YOUR INSTRUCTIONS. In the records below, the part to copy starts at the line containing "You are a computer-use" and goes to the last line; output it exactly, without pictures.

DATASET ENTRIES.
Segment Open

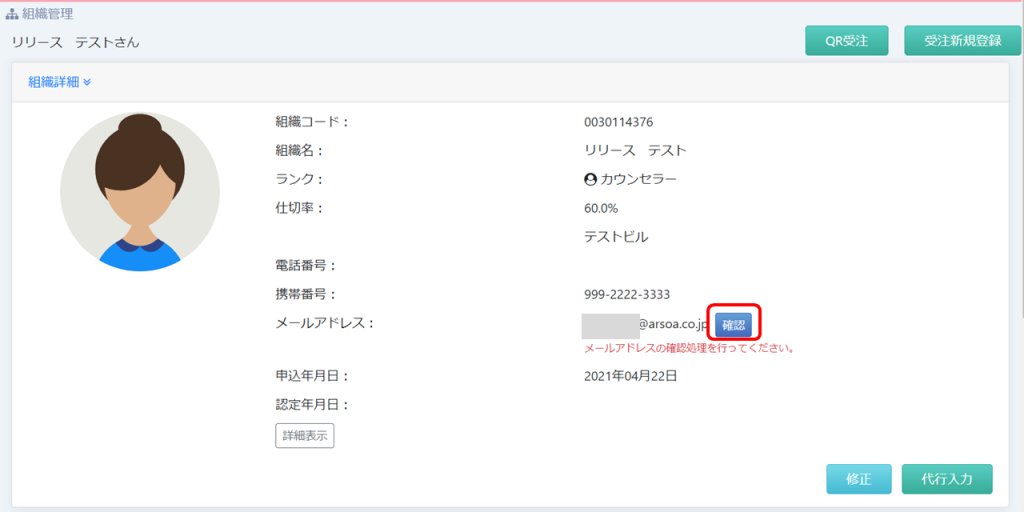This screenshot has height=512, width=1024.
Task: Click the organization sitemap icon beside 組織管理
Action: [12, 15]
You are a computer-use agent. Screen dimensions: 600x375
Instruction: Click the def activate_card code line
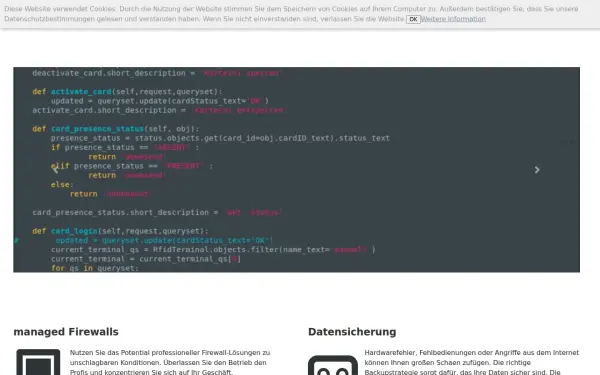tap(127, 92)
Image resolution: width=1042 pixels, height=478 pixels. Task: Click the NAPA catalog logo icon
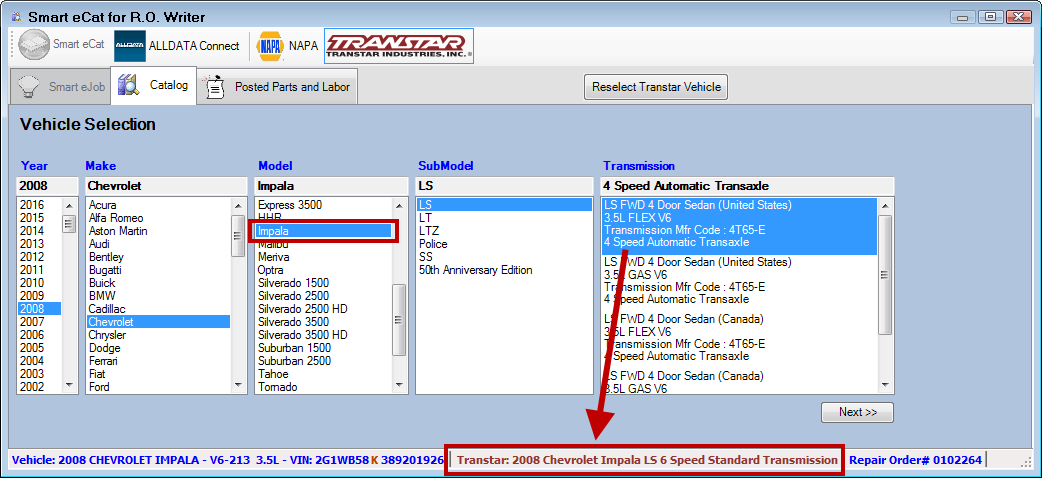(x=270, y=45)
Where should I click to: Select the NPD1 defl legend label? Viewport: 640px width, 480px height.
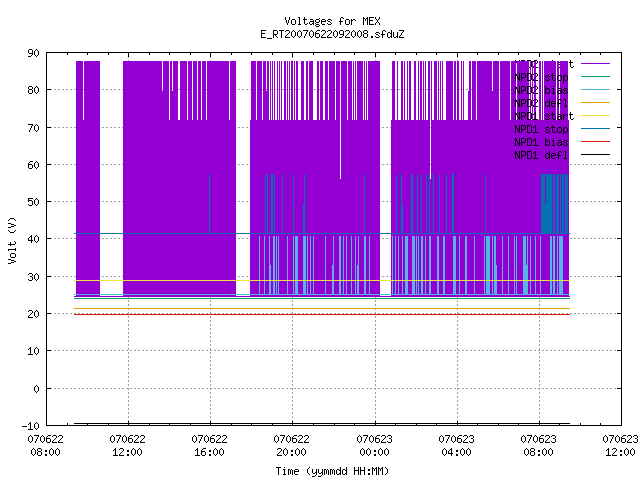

Segment Closed

TASK OUTPUT.
You are a computer-use agent. Screen dimensions: 600x375
Instruction: Click the def activate_card code line
tap(127, 92)
Image resolution: width=1042 pixels, height=478 pixels. Task: Click the NAPA catalog logo icon
(x=270, y=45)
Where should I click to: Select the NPD1 defl legend label? Viewport: 640px width, 480px height.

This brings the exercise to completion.